Task description: Swap "Screen dimensions" for "Display size" in the records, starting at the line containing "Edit the friend name Johny" and ending at the line containing "click(486, 38)", and change nothing else. Give back only those lines, and leave the pictures out.

Data provided:

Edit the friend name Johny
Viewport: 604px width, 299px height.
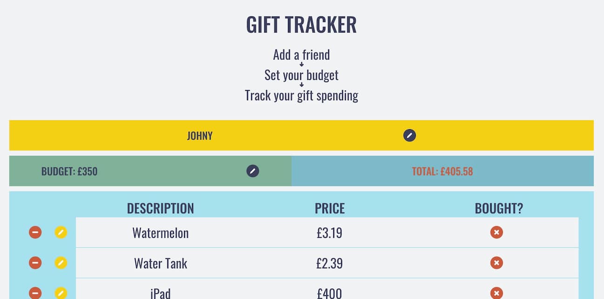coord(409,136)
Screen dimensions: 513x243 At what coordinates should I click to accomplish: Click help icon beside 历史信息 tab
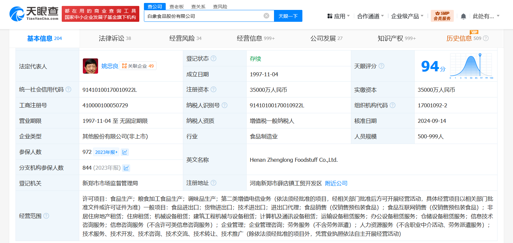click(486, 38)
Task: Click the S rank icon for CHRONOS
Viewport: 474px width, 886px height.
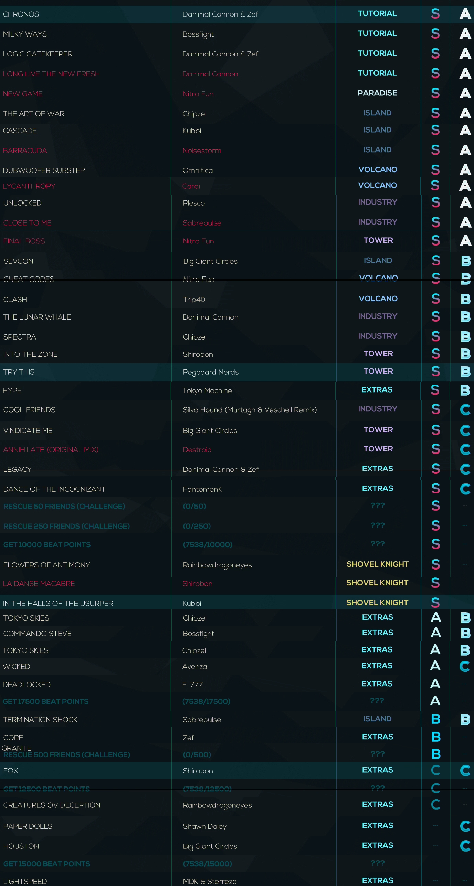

==

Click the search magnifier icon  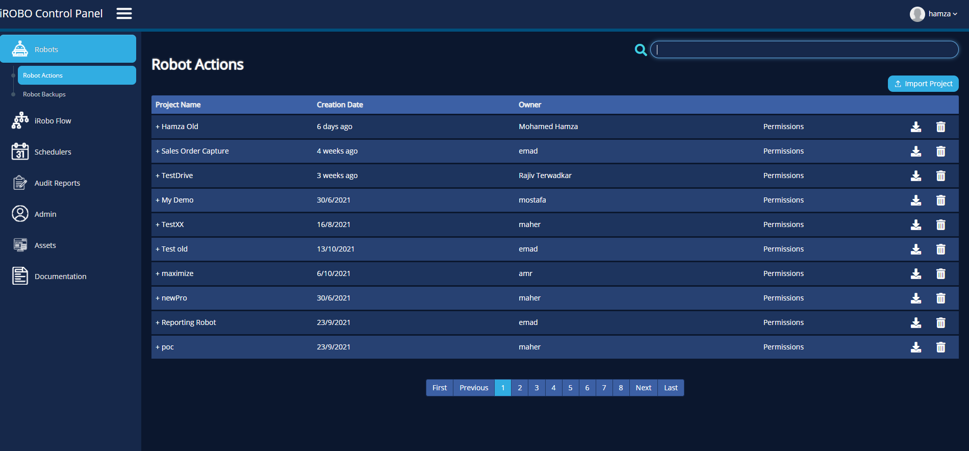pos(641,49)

Finished task:
Edit the friend name Johny
Viewport: 604px width, 299px height.
coord(409,136)
Display size: 513x243 At what coordinates should I click to accomplish: Click help icon beside 历史信息 tab
click(486, 38)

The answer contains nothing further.